TEXT PROVIDED>
+ + + + +

Sunday, July 3, 2011

Some Preliminary Thoughts on Grain and Standardized Speech: Gelsey Bell (New York University)

In Barthes’ “Grain of the Voice,” he asserts a need to change the discourse about music by changing the musical object itself, thereby creating the concept of “grain” to refocus the conversation. This “grain,” in my opinion, is a notoriously confusing and misused concept. But Barthes’ discussion of it can productively turn the conversation away from an object altogether and to the relation between listener and speaker. It seems to me that that is also what Knight is doing in his discussion of standardized speech. Barthes uses the “grain” to get to at what he likes in some voices – Panzera’s “r”s as paradoxically “totally abstract” and “totally material” (184) rather than Fischer-Dieskau’s sentimental clarity (185) – revealing the erotic relation with each voice as a game of desire or repulsion (and giving rise to such ridiculous accusations as the stupidity of the lung [183]). Knight, in the same vein, focuses on the taste dynamics present in the proponents of World English (“these sounds were quite literally more beautiful” [169]) and their interaction with the class and race prejudices present in the missionary fervor of standardizing speech. The importance of relationality is easy to see in the move from sounding object to the listener’s perception.

+ + + + +

(Dataset entries)
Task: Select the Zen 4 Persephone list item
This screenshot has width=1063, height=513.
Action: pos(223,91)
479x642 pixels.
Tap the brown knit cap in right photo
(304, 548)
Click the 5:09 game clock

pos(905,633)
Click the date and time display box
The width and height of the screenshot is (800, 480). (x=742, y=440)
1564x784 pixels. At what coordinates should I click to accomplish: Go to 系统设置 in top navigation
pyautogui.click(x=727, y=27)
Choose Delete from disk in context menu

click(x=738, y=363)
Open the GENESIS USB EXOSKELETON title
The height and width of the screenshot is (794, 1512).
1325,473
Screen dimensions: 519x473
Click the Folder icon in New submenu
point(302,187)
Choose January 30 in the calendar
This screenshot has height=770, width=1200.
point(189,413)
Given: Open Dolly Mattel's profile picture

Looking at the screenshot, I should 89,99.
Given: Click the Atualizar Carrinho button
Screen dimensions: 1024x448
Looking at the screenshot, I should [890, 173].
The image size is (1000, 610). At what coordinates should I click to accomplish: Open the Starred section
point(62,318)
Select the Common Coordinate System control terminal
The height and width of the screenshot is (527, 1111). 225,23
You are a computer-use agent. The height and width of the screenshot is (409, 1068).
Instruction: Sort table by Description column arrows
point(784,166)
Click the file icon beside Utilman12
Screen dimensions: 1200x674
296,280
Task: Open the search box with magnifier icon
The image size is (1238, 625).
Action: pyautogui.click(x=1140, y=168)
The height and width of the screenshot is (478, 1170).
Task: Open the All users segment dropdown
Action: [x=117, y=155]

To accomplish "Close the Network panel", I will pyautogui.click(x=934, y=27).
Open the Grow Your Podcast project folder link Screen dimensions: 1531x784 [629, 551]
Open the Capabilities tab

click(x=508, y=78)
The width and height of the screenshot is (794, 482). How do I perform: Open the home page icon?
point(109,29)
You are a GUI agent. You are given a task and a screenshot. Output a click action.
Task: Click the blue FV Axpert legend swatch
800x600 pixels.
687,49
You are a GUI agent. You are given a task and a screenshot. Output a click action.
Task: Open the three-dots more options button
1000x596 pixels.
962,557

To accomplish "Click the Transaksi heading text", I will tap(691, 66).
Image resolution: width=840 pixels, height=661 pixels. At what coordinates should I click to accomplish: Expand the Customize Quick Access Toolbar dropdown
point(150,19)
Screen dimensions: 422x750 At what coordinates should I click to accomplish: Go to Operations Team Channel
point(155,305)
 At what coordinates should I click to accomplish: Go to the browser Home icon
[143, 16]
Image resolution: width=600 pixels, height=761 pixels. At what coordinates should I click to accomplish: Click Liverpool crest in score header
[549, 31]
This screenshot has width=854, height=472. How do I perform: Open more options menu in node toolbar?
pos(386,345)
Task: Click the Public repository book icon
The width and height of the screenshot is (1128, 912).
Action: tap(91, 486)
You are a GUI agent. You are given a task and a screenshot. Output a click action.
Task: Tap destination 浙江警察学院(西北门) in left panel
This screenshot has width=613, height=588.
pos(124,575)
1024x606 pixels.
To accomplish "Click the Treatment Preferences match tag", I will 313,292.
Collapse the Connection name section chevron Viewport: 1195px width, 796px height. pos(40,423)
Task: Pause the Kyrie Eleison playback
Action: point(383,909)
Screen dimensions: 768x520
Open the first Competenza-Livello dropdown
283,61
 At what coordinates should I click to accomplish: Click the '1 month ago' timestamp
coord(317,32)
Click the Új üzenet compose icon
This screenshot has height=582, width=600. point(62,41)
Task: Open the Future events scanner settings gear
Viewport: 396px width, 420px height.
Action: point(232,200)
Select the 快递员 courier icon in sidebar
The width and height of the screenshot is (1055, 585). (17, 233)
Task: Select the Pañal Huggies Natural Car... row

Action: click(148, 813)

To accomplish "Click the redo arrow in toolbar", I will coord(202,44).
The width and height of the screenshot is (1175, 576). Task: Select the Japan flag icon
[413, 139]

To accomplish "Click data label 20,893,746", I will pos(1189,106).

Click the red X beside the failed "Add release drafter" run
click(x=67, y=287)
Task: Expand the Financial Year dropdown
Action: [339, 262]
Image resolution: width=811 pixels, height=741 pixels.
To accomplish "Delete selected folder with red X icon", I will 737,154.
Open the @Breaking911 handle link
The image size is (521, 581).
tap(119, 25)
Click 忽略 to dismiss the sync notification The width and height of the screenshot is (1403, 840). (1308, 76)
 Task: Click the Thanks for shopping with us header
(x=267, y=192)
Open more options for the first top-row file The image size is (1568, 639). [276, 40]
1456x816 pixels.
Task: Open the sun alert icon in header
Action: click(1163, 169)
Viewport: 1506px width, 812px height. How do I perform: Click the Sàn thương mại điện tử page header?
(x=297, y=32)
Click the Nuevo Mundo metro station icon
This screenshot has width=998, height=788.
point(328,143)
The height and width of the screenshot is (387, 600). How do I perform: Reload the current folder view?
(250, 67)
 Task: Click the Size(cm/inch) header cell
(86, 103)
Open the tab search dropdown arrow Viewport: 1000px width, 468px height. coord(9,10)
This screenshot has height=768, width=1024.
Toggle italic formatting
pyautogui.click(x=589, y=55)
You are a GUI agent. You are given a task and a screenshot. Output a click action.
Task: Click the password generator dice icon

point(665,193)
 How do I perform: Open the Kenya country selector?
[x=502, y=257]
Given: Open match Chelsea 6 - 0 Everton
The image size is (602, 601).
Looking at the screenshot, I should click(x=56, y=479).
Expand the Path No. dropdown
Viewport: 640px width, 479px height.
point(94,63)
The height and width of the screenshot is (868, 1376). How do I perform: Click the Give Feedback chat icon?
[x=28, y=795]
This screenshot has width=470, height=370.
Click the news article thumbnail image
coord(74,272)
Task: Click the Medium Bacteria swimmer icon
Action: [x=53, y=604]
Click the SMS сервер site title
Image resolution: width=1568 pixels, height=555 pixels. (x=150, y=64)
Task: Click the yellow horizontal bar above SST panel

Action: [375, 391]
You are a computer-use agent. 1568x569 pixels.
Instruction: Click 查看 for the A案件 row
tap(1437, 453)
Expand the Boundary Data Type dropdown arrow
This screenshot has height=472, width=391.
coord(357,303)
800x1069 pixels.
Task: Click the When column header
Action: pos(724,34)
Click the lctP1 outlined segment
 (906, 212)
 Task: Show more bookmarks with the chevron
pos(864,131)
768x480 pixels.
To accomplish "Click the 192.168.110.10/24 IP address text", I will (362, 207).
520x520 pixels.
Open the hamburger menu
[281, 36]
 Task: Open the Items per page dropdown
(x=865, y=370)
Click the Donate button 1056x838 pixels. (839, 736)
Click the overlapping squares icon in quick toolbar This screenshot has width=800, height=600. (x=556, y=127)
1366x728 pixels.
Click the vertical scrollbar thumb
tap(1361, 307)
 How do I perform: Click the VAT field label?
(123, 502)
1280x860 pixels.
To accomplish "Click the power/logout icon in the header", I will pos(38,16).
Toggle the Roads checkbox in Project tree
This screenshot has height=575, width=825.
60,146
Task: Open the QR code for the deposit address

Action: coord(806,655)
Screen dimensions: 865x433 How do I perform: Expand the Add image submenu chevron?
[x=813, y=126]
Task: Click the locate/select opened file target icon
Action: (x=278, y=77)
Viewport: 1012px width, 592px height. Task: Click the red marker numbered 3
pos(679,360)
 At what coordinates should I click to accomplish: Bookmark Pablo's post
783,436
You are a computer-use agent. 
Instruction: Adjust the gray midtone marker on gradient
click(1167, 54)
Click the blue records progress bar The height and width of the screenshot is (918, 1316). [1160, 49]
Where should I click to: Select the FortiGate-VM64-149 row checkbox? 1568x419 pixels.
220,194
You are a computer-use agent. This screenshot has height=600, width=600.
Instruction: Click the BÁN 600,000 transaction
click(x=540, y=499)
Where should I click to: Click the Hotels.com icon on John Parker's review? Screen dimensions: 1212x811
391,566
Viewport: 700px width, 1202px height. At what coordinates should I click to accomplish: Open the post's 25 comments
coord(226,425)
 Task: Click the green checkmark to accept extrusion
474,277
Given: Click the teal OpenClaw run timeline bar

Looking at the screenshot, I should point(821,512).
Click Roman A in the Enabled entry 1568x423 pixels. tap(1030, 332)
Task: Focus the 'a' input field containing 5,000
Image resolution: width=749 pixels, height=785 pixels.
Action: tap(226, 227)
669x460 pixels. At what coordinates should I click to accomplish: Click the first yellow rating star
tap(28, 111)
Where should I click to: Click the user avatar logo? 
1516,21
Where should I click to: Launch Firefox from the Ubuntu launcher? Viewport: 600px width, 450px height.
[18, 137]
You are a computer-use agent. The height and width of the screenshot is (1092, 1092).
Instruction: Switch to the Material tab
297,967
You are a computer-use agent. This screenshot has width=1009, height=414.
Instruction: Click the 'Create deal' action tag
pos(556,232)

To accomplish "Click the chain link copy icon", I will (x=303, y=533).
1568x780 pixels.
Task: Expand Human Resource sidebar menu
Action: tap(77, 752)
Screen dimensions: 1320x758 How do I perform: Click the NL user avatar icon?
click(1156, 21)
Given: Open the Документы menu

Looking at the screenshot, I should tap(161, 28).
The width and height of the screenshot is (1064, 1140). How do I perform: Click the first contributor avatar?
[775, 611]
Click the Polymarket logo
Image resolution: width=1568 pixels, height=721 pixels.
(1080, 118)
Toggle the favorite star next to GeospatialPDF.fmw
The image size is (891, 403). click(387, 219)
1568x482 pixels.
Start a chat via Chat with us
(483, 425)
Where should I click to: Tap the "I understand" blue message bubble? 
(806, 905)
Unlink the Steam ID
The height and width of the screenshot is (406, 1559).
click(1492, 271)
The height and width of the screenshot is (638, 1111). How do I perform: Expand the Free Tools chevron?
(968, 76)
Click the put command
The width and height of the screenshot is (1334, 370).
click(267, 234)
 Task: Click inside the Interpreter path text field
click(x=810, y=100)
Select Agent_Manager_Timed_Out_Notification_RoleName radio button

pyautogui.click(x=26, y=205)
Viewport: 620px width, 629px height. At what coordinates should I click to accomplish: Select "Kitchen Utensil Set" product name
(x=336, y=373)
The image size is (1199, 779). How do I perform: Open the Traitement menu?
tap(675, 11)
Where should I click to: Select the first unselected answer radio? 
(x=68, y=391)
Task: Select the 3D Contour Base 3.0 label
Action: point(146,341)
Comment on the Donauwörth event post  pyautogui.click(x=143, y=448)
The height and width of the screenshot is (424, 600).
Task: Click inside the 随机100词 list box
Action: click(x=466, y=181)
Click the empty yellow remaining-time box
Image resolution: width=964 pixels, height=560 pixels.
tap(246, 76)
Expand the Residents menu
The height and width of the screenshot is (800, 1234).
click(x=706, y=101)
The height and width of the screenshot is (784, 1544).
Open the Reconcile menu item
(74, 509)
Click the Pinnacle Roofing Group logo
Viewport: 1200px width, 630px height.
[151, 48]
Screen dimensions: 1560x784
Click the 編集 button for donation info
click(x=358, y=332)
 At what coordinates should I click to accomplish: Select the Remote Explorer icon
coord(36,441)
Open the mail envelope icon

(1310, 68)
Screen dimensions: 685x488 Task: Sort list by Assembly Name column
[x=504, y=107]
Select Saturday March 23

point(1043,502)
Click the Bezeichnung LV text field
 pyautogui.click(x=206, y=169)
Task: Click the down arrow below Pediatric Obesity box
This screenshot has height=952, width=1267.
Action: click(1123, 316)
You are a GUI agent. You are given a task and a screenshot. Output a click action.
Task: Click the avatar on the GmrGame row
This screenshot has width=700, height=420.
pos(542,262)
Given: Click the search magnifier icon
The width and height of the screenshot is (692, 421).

+ + + + +

THE TASK>
Do these three statements agree with the post on grain and standardized speech? Answer yes or no for each, and quote the words from the post that decide it. (a) The writer finds Barthes' "grain" a clear and easy concept. (b) Barthes prefers Fischer-Dieskau's sentimental clarity to Panzera's "r"s. (c) Knight looks at the taste dynamics among those who back World English.

EXERCISE ANSWER>
(a) No: "This “grain,” in my opinion, is a notoriously confusing and misused concept."
(b) No: "Panzera’s “r”s as paradoxically “totally abstract” and “totally material” (184) rather than Fischer-Dieskau’s sentimental clarity (185)"
(c) Yes: "Knight, in the same vein, focuses on the taste dynamics present in the proponents of World English"